Nor is it synonymous to Acts 16:30-31:
“and after he brought them out, he said, ‘Sirs, what must I do to be saved?’ And they said, ‘Believe on the Lord Jesus Christ, and you shall be saved, you and your household.’”
There is spiritual “salvation” by believing in Jesus (John 5:34; 10:9). That salvation is the reception of the life (John 3:16) that Jesus promises to those who believe He is the Messiah of God (John 6:47; 20:31).
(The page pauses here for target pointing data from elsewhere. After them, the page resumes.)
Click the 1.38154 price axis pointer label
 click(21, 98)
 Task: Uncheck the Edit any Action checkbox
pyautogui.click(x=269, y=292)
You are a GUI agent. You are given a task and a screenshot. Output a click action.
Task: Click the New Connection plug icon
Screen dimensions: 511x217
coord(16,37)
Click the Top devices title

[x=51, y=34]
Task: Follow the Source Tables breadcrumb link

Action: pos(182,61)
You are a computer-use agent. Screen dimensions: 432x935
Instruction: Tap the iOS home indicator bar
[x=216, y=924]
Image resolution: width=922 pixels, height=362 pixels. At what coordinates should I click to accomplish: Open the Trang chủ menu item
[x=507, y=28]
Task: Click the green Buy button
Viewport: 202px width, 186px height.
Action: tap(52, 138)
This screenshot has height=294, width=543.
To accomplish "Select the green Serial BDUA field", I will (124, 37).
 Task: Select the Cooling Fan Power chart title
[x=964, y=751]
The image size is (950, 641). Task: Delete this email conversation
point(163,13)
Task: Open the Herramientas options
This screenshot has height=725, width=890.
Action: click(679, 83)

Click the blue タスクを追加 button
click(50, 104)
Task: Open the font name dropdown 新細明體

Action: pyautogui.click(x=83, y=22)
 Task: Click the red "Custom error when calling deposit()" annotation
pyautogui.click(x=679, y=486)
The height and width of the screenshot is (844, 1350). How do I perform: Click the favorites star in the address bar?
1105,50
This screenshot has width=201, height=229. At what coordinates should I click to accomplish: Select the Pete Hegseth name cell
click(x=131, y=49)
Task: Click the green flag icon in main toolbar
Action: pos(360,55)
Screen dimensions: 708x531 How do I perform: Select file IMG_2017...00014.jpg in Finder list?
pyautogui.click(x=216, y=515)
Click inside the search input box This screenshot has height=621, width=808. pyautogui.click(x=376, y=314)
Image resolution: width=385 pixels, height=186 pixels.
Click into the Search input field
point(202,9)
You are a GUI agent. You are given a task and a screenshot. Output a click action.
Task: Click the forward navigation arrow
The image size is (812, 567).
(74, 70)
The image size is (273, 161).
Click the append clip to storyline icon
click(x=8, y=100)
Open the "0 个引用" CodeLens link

But this salvation is not by any stretch of the imagination what Peter is referring to in Acts 4:12. Peter is referring to a salvation from disease and sickness as the context of Acts 3:1—4:12 so clearly establishes beyond any reasonable doubt (unless, of course, the person is more locked into the theological traditions that he has been taught over the straightforward teaching of God’s Word).
In the context, the name referred to in Acts 4:12 is explicitly stated to be the name of Jesus Christ the Nazarene (v. 10), which is repeated over and over in the previous chapter of Acts.
Not only does Acts 4:12 not “trump” Acts 10:34-35, but the point Peter makes in the home of Cornelius is a repeated motif that can be found in both the OT as well as the NT. Acts 4:12 was never meant to suggest that Christianity, especially as it is known today, is intended to be an exclusive path to God.
What Peter learned from the Holy Spirit on the day he visited Cornelius is still true today: “I most certainly understand [now] that God is not one who show partiality [which He would be if Christianity was the only way to Him], but in every nation the man who fears Him and does what is right (works righteousness!), is welcomed (or accepted) by Him.” That is what the verses plainly say. And we should not dismiss them because they don’t fit with what we’ve been taught.